◆ PROBLEM DETAILS
Rewrite the lines of the data from the line containing "Select the salmon" through the line containing "[x=379, y=288]", inclusive, increasing every coordinate number in the answers by 46.

◆ Word and element pointing entries
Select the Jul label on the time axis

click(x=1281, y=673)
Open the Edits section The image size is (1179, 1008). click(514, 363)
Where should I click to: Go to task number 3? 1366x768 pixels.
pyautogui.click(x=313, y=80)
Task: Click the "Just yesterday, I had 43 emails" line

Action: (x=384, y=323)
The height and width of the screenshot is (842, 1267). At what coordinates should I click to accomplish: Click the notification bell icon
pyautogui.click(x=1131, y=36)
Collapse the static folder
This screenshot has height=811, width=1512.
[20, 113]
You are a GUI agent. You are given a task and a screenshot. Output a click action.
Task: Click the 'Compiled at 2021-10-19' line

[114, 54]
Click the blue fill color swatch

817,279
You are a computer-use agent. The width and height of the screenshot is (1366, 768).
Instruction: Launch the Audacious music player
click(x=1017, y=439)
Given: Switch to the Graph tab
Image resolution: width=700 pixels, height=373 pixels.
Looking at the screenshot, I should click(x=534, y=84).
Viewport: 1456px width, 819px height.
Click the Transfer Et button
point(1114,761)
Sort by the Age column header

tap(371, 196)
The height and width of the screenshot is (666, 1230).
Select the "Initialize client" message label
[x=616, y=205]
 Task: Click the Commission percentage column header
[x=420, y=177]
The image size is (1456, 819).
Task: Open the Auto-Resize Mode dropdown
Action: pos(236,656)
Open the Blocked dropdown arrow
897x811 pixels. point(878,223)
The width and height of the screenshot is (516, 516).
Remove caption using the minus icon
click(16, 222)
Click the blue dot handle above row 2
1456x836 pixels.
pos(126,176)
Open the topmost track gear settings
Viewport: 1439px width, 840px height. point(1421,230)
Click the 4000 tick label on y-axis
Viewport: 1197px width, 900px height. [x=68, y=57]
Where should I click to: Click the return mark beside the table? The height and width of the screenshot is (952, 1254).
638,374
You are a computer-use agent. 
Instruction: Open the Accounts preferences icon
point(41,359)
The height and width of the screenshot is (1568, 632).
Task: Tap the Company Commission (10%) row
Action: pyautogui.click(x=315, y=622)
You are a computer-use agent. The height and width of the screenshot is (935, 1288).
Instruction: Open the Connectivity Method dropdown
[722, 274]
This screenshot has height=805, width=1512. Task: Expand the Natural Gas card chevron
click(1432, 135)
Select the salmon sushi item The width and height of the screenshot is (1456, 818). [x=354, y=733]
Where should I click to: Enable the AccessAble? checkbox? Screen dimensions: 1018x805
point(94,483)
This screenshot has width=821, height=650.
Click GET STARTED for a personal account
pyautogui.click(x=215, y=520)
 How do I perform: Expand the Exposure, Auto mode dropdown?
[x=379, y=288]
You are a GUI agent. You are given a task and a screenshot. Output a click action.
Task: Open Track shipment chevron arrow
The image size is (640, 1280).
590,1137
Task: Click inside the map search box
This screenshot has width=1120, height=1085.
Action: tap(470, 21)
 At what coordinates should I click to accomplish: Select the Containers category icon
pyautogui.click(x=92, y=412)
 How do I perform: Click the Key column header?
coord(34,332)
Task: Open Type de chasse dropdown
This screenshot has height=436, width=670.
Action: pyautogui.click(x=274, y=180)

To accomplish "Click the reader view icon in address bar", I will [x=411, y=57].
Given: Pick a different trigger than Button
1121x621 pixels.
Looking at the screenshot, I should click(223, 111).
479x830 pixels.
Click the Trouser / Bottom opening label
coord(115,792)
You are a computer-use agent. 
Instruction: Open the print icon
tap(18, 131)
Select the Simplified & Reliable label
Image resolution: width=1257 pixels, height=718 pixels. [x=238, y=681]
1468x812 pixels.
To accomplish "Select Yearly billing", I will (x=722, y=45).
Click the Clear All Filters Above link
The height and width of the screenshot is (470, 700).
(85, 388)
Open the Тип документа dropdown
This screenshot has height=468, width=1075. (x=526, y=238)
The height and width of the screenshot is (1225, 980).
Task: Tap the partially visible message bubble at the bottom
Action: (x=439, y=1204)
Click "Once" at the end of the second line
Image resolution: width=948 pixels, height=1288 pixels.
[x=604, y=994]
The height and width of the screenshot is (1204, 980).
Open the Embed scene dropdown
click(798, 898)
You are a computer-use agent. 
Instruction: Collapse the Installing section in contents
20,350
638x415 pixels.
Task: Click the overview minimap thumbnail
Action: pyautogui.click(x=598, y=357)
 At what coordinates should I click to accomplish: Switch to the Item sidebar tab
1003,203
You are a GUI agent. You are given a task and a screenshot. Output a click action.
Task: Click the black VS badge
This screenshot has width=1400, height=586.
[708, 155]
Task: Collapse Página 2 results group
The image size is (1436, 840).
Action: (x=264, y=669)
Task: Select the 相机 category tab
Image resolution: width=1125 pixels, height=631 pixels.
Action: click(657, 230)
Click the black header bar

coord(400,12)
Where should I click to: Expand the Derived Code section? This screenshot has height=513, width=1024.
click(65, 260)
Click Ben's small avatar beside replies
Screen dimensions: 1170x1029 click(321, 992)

◆ TASK SOLUTION
Select the salmon sushi item The width and height of the screenshot is (1456, 818). [x=400, y=779]
Where should I click to: Enable the AccessAble? checkbox? Screen dimensions: 1018x805
point(140,529)
This screenshot has width=821, height=650.
Click GET STARTED for a personal account
pyautogui.click(x=261, y=566)
 How do I perform: Expand the Exposure, Auto mode dropdown?
[x=425, y=334]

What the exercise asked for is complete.